Dr. Edward Donahue: That's correct. Some government standards have recommended that mammograms be performed every two years as opposed to annually as recommended by the American college of surgeons, college of obstetrics and gynecology. The one issue with screening on the two-year basis is that in the 40 to 50 age group where 10 to 15% of breast cancers occur, you are delaying that imaging to a two-year basis rather than annually. Missing the opportunity to detect those breast cancers at an earlier stage when they are easier to treat.
Jose Cardenas: You would be an advocate of more regular screening?
Dr. Edward Donahue: Yes.
Jose Cardenas: So given the location of this cancer center, does that mean that there's a greater likelihood that the population base that it will serve will be Hispanic?
Dr. Edward Donahue: It will be a part of the population base. We are an inner city hospital, if you will, and our doors are open to all who come to see us. We anticipate treating everyone here in the city.
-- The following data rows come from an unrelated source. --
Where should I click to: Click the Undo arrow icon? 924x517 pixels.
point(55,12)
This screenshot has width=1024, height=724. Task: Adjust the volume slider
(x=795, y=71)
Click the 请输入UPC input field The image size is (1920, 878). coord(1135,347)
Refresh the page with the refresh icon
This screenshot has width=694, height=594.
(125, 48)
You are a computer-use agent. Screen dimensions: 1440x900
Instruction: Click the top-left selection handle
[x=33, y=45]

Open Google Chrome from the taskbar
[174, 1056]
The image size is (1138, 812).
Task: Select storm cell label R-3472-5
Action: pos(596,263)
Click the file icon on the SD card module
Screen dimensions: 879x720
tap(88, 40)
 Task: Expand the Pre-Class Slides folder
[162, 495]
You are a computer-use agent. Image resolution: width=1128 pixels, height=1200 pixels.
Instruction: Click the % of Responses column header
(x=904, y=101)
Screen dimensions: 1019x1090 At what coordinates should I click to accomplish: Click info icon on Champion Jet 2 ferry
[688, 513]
Jose Cardenas: Let's go back to the genesis of this collaboration. It's been a long time in the making I understand. Maybe seven or eight years. How did this come to be?
Dr. Edward Donahue: Well, the dedicated efforts of Linda Hunt, Patti white at St. Joseph's hospital and the efforts of the Arizona cancer center with Dave Alberts and Thom Browne plus the support of the Arizona board of regents, Stuart Flynn in Phoenix at the college of medicine, and Weaver Hart, the new president of the University of Arizona. We laid the groundwork over the past several years and just dedicated hard work many, many hours of hard work plus negotiation to make this happen. The grounds breaking we saw earlier today is very exciting. We finally have shovels in the grounds. The building that you showed earlier on the screen will be realty in less than two years.
Jose Cardenas: In terms of the initial staffing how many will be employed at the two locations?
Dr. Edward Donahue: Employment ratio at the hospital will not change. We're going to have outpatient clinics in many different areas of breast cancer care as I mentioned earlier, and we'll have physicians at the outpatient clinic collaborating with physicians at St. Joseph's hospital and also with our community physicians throughout the valley. We will be utilizing talents of all specialists throughout the valley who currently work with St. Joseph's hospital so that their patients can receive the care they require downtown and go back to their own doctors in different parts of the community.
Jose Cardenas: Doctor, last question, do you suspect we'll see more cancer centers in the Phoenix area after this is up and running?
Dr. Edward Donahue: I don't believe so. We'll have the geographic presence downtown, in the north valley at the Mayo Clinic clinic, cancer treatment centers in the west valley and M.D. Anderson in the east valley.
Jose Cardenas: We have the valley covered.
Dr. Edward Donahue: I believe we do.
Jose Cardenas: Thank you for joining us on Horizonte.